Multiple Folds, Mucosal Show Repair, Lash Lifting Correction, Ectropion, Asymmetric Ptosis — Converting an Out-Fold to an In-Out Fold

A patient I operated on recently came in for her four-month follow-up, so I am taking the opportunity to walk through her case.

She had previously had an incisional ptosis correction at another clinic and arrived with significant scarring and noticeable mucosal show.

And asymmetry on top of that.

Under low light, the scarring is more obvious.

Look at her left eye (the right side of the photo). After her prior ptosis correction:

There was a depressed scar near the epicanthal fold from forcing the crease into an out-fold, and the multiple folds above it were severe.

On top of mucosal show.

Her opposite eye looks slightly sleepier. In bright light, the levator function on that side is clearly weaker. There is some right-sided facial asymmetry as well, but we can still bring the two sides closer with surgery.

Surgical goals:

Lower the crease.

Address the mucosal show and lash lifting as much as possible.

Convert the out-fold to an in-out fold.

Bring the pupil heights as symmetrical as possible.

Resolve the multiple folds.

We set the new crease low and released the existing adhesions.
=======
▶ _EXERCISE INSTRUCTIONS_
Continue the eyelid revision case write-up, starting right after its final sentence.

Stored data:
=======
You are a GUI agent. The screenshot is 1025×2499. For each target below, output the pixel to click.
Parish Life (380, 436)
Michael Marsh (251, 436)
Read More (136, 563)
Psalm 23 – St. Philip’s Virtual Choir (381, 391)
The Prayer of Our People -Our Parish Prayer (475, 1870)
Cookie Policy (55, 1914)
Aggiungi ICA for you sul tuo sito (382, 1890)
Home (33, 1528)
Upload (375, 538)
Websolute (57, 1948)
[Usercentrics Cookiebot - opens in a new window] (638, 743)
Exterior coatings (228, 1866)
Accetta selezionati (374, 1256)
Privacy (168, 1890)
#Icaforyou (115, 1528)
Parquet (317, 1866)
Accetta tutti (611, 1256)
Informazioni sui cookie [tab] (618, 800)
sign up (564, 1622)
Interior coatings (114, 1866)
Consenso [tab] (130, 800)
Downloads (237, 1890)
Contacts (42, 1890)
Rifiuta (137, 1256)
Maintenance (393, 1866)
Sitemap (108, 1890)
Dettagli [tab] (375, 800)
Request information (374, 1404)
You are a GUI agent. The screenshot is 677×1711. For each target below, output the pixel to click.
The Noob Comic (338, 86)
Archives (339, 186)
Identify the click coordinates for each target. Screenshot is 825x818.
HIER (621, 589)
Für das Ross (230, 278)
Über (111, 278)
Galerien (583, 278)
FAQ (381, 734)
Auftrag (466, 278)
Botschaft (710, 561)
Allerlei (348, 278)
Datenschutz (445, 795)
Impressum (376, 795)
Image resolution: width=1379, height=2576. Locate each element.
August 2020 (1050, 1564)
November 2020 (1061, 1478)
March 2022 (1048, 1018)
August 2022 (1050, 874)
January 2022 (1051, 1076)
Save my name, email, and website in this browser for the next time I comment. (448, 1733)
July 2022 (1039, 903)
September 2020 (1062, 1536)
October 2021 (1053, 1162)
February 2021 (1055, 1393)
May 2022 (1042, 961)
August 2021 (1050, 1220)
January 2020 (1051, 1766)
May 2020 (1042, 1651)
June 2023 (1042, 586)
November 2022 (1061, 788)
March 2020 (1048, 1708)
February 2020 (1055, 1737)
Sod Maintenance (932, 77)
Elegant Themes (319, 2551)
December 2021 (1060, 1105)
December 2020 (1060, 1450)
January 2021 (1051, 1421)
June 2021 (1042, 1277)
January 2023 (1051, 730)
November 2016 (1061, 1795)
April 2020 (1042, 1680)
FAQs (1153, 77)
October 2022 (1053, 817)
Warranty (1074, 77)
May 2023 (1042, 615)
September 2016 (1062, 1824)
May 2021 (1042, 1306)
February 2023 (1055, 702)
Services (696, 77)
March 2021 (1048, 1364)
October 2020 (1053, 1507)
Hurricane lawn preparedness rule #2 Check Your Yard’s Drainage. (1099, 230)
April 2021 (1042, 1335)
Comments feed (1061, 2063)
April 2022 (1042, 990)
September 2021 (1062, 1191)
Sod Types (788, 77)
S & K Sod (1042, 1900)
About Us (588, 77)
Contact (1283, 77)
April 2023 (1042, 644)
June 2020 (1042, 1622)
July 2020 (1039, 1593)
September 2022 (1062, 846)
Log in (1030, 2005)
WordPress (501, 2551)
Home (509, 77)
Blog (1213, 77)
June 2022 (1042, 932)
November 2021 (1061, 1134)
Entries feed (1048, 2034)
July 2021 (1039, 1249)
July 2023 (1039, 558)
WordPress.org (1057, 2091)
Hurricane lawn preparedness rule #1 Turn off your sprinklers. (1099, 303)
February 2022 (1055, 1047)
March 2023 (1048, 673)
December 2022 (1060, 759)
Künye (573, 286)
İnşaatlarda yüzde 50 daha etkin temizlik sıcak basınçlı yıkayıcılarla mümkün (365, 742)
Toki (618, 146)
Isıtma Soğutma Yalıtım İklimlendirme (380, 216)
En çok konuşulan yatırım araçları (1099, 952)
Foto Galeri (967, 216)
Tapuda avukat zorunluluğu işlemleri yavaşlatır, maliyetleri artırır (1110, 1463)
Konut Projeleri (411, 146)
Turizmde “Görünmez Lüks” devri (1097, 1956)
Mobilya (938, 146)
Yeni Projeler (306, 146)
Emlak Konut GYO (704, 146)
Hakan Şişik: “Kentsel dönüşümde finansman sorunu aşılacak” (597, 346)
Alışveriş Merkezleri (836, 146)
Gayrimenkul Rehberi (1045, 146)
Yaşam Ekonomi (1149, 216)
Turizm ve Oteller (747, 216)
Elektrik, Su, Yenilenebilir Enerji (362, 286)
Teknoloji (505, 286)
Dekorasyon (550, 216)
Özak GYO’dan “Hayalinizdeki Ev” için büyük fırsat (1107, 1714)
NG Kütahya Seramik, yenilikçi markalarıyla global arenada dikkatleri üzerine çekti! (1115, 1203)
=======
▶ _EXERCISE RESPONSE_
For the multiple folds, I personally avoid fat grafting whenever possible, so this patient was managed without any fat graft.

I usually address mucosal show and lash lifting in the same operation, but I never make them the main goal. Setting the fixation gently and at the correct low height usually corrects mucosal show on its own. Going after it aggressively risks functional problems, so I keep it as a secondary objective.

Then I lowered the crease using the double-line technique to convert the out-fold to an in-out fold.

When I opened the right eye (the left side of the photo) intraoperatively, the levator was disinserted and damaged, so we performed a proper ptosis correction. The patient mentioned that she had felt her right eye was congenitally smaller.

The schematic above is from the Korean Aesthetic Plastic Surgery textbook, Volume 2 (Koonja Publishing).

We dissect the tissue beneath the lid and anchor it lower. The more we dissect, the more the orbicularis oculi (the muscle that closes the eye) can be injured, and that worsens any lagophthalmos.

Four months post-op.

Because of her bony facial asymmetry, her right side still reads slightly smaller, and because we did more ptosis correction on the right, the right eye sits closer to her brow. But this is the closest we can get the two sides to match — most people would not notice the difference.

She placed her trust in us and the surgery went well.

I also released the medial epicanthoplasty scar to keep it from looking depressed.

At consultation I tell every patient that I will do my best — and that I cannot guarantee a result. We always operate to the best of our ability,

but some patients ask the question this way:

"Can you guarantee it'll be corrected? If you can promise, I'll go ahead."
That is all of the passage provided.